Chaplin - Brighton Dome
Three Chaplin films with the London Sinfonietta. Unfortunately, I had the wrong seat for this event. My view of the film was obscured by the orchestra, and soprano, who stood up several times to block the screen. I would have preferred to have been in the circle as the orchestra played, not a traditional film track, but a dissonant score, one full of percussion noises. This was brave and, to be honest, why have a live orchestra just to play a simple score. However, I did find the soprano and baritone surplus to requirements. There is no need to sing narrated words to a silent film. It was designed to work as silent comedy and the words were merely a distraction.
The overall problem with live music at a film is the fact that music should complement and underscore a film. When it dominates, as it sometimes did in this performance, the viewer/listener gets cognitive dissonance. You bounce between watching the live orchestra and watching the film. The experience falls between the two.
Movies
The three films, all shot in 1917, show how Chaplin progressed in terms of script, special effects and ambition. Poverty, violence, love, abandonment and humanity are all dealt with in these three comedies; Easy Street, The Immigrant and The Adventurer. Chaplin knew much about these themes and was to suffer abandonment at the hands of the FBI in the US and was banned from re-entering the US from 1952 until he won his Oscar in 1972.

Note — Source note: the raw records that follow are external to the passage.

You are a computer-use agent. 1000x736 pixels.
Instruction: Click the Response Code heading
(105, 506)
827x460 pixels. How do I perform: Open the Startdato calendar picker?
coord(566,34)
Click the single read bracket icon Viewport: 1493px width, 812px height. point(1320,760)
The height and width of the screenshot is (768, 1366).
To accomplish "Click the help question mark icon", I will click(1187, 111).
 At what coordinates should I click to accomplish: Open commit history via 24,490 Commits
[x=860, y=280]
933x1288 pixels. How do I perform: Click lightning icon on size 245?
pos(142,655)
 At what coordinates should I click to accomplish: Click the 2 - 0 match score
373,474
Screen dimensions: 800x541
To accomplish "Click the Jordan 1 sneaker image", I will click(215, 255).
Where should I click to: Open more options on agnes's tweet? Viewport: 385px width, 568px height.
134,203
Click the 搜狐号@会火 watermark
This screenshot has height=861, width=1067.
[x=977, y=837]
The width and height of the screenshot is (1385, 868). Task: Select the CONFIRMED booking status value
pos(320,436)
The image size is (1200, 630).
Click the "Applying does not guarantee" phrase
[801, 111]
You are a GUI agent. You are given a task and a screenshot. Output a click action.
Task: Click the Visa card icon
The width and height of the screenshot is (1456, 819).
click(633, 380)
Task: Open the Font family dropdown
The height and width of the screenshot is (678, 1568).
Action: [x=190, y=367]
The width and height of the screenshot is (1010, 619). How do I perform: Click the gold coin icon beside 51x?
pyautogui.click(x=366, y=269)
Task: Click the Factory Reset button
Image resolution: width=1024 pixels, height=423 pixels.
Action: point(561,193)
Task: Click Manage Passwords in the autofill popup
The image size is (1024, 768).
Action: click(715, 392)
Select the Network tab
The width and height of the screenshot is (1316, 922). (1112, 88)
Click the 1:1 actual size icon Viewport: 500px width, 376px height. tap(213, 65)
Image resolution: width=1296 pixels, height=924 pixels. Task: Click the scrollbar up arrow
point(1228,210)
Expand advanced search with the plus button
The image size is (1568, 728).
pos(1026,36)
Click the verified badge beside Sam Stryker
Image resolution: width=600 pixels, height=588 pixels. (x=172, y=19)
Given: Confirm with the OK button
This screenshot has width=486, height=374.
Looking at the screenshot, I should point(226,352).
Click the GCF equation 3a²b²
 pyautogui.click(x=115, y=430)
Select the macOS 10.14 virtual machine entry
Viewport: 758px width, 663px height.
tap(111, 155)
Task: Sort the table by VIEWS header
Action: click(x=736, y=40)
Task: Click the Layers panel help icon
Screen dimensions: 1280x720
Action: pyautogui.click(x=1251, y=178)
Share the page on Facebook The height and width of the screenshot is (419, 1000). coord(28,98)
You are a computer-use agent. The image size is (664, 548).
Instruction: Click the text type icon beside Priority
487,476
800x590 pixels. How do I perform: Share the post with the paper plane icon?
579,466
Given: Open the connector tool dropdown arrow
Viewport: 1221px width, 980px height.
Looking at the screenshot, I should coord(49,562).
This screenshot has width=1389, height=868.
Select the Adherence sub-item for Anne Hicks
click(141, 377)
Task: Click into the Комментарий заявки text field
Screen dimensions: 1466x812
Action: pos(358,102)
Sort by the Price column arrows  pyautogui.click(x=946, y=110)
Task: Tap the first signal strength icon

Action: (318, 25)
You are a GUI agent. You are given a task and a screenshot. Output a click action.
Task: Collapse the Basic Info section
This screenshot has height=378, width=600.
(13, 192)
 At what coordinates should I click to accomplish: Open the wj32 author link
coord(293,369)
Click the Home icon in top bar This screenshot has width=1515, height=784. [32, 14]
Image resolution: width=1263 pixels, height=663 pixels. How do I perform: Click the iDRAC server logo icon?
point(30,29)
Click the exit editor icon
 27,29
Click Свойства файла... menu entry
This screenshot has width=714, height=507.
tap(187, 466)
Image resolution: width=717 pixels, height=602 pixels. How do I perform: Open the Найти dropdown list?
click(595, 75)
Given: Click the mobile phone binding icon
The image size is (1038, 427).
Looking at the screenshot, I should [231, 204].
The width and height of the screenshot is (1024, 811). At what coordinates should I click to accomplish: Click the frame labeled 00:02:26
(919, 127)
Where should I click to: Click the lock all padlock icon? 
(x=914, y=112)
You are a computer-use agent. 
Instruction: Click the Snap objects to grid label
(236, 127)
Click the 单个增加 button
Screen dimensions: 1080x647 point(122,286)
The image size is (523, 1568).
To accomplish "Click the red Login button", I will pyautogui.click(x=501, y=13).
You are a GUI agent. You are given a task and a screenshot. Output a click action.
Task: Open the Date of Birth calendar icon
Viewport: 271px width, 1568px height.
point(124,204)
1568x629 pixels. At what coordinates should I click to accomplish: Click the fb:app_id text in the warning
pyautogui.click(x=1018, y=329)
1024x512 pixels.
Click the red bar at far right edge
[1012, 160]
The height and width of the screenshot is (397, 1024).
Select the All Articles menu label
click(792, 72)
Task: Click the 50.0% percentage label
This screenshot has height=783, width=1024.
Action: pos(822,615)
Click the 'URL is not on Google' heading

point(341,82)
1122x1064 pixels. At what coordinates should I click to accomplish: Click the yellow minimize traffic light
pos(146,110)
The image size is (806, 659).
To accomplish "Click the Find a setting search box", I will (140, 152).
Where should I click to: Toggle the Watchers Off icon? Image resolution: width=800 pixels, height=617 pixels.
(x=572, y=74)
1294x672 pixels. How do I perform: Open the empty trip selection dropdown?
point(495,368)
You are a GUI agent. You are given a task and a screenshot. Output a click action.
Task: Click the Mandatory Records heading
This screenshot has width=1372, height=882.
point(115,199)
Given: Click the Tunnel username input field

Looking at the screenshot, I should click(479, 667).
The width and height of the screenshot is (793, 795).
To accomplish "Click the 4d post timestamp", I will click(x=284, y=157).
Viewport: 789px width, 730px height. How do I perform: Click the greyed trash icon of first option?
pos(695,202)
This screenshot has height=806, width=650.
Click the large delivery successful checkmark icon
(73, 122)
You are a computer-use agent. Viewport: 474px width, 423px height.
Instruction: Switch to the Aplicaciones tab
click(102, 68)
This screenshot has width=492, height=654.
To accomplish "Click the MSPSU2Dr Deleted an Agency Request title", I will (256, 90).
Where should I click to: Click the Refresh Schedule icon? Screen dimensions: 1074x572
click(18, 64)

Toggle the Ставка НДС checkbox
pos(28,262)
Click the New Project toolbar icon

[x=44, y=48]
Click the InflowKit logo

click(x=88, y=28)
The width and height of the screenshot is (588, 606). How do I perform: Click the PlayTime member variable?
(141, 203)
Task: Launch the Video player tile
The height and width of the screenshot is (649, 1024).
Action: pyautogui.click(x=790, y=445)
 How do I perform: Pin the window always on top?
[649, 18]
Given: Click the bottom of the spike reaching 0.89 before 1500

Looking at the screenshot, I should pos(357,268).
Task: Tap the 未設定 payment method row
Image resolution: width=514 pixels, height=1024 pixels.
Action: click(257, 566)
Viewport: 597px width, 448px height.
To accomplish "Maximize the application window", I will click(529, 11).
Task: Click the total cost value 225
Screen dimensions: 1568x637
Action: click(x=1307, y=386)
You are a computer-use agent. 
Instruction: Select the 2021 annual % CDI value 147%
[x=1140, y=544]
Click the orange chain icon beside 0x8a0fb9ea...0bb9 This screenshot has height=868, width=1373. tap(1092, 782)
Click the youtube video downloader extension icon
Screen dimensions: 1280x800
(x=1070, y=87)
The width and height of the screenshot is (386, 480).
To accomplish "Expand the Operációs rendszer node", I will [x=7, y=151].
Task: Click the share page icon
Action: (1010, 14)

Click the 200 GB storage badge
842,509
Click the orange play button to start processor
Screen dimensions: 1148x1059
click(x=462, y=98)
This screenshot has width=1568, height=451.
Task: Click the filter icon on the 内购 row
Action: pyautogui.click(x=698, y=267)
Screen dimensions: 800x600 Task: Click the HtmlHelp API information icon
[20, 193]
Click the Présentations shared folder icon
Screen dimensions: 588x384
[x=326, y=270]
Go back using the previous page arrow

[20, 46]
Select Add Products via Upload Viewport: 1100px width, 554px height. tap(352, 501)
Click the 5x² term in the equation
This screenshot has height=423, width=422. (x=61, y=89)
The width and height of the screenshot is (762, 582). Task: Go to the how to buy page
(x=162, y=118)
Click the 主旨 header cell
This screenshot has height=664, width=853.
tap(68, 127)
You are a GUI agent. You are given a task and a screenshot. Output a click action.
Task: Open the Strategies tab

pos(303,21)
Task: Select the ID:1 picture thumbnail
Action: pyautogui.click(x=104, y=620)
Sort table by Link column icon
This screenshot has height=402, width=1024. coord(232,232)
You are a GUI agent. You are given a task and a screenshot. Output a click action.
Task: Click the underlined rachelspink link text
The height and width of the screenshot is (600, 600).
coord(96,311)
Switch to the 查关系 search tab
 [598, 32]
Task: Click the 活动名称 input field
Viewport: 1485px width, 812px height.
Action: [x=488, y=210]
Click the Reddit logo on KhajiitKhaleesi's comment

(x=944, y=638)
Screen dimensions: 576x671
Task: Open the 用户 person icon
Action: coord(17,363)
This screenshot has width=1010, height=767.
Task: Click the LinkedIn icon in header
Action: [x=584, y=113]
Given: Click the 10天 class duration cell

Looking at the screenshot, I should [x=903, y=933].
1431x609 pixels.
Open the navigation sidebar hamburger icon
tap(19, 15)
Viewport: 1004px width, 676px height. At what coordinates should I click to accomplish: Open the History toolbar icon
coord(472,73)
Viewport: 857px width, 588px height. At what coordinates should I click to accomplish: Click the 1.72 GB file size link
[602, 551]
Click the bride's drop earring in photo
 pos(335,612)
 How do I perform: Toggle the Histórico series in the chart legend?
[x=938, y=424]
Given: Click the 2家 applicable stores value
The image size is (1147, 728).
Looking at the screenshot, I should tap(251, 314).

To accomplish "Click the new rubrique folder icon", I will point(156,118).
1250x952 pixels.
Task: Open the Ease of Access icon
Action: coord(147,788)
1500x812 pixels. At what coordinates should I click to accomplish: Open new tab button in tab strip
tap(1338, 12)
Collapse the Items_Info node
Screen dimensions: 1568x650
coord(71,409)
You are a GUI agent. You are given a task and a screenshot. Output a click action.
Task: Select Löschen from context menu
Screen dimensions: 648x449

Amazing Tragedy of Eric Campbell
I did love Chaplin's huge and wonderful sidekick Scot, Eric Campbell. His is a tragic story. In the year all of these films were made, 1917, July 9 his wife died of a heart attack at a restaurant near their home. Shortly afterwards, his daughter Una was seriously injured after being hit by a car while walking to a store to purchase a mourning dress. Only two months later, Eric met the gold-digging Pearl Gilman, a vudeville comedienne, while at a party. Despite her reputation for marrying and divorcing famous men, they were married only five days later. In November of that same year, she filed for divorce. On December 20th of that year, returning home from a party, Eric Campbell was killed in an automobile accident. He was cremated, and his ashes remained in a closet first at the mortuary and later at a cemetary, since no one paid the funeral bill. Finally in 1952, an office worker at the Rosedale Cemetary arranged for burial of Eric Campbell's ashes. There is no record of the location of his final resting place.